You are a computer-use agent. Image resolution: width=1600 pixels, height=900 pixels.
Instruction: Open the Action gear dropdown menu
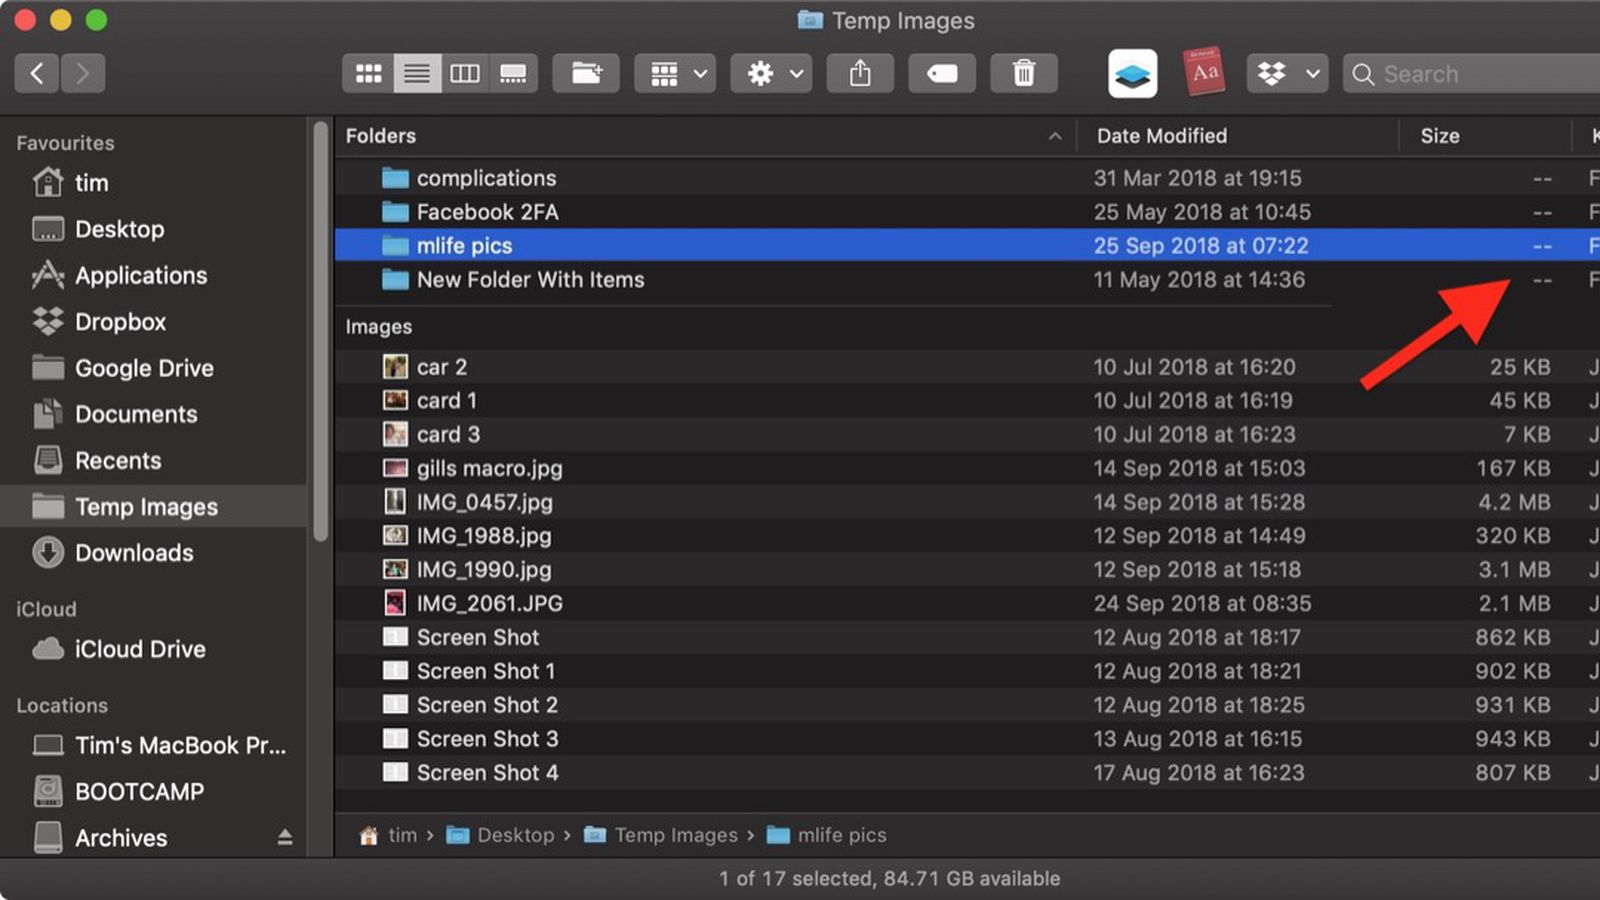[x=772, y=74]
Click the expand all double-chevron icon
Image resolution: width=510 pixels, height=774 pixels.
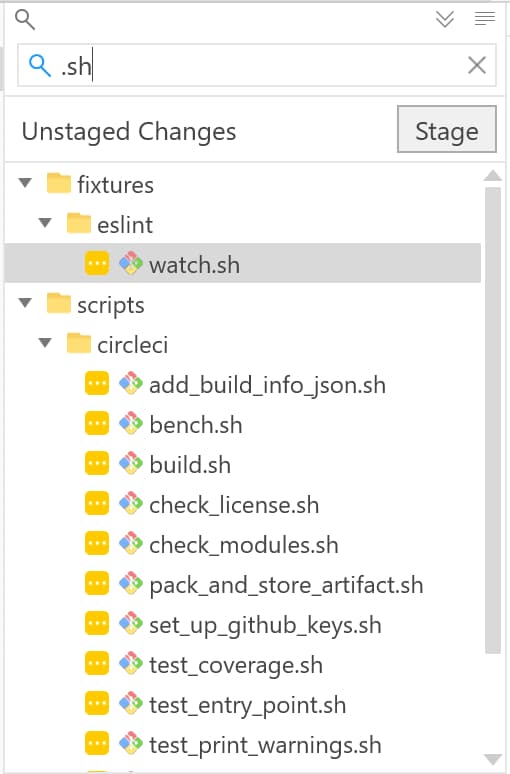click(x=445, y=19)
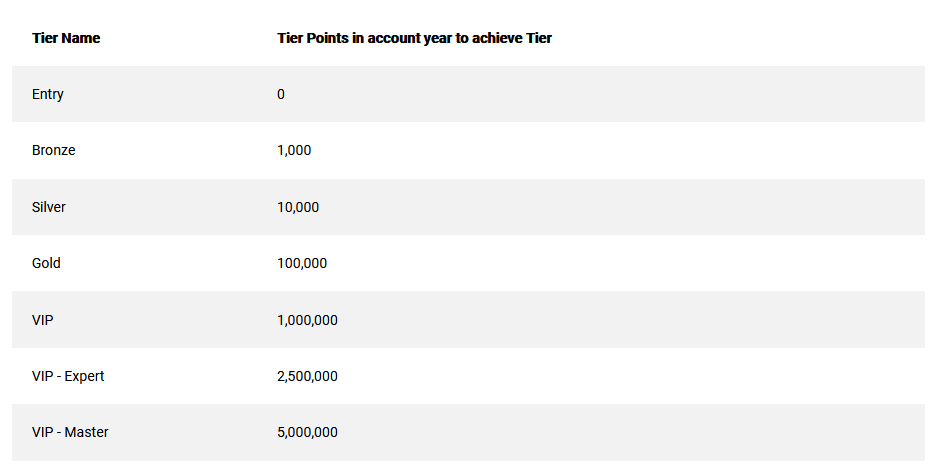Select the VIP tier name cell

pyautogui.click(x=43, y=320)
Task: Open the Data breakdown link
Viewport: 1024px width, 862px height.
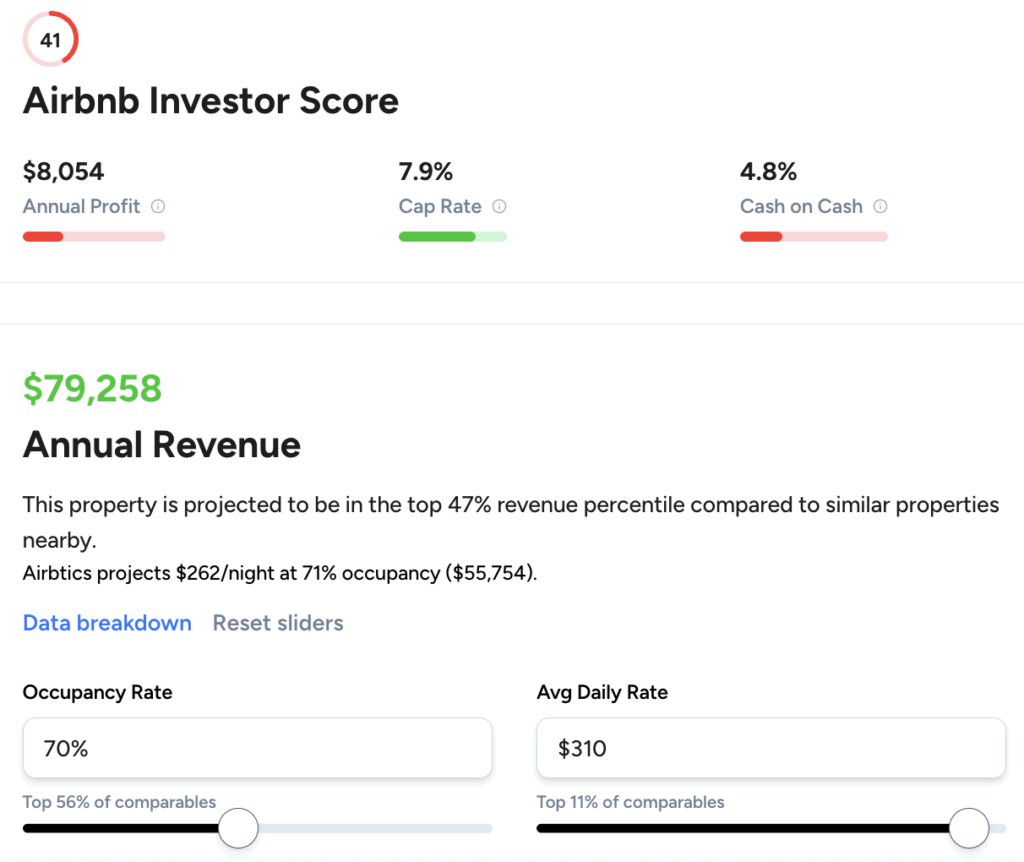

▬▬▬

(TASK ITEM):
Leave the pictures out and reproduce each record exactly as written.

(ANSWER SPACE):
You are a computer-use agent. Image resolution: width=1600 pixels, height=900 pixels.
Instruction: Open the Action gear dropdown menu
[x=772, y=74]
Click the expand all double-chevron icon
Image resolution: width=510 pixels, height=774 pixels.
click(x=445, y=19)
Select the VIP tier name cell

pyautogui.click(x=43, y=320)
Task: Open the Data breakdown link
Viewport: 1024px width, 862px height.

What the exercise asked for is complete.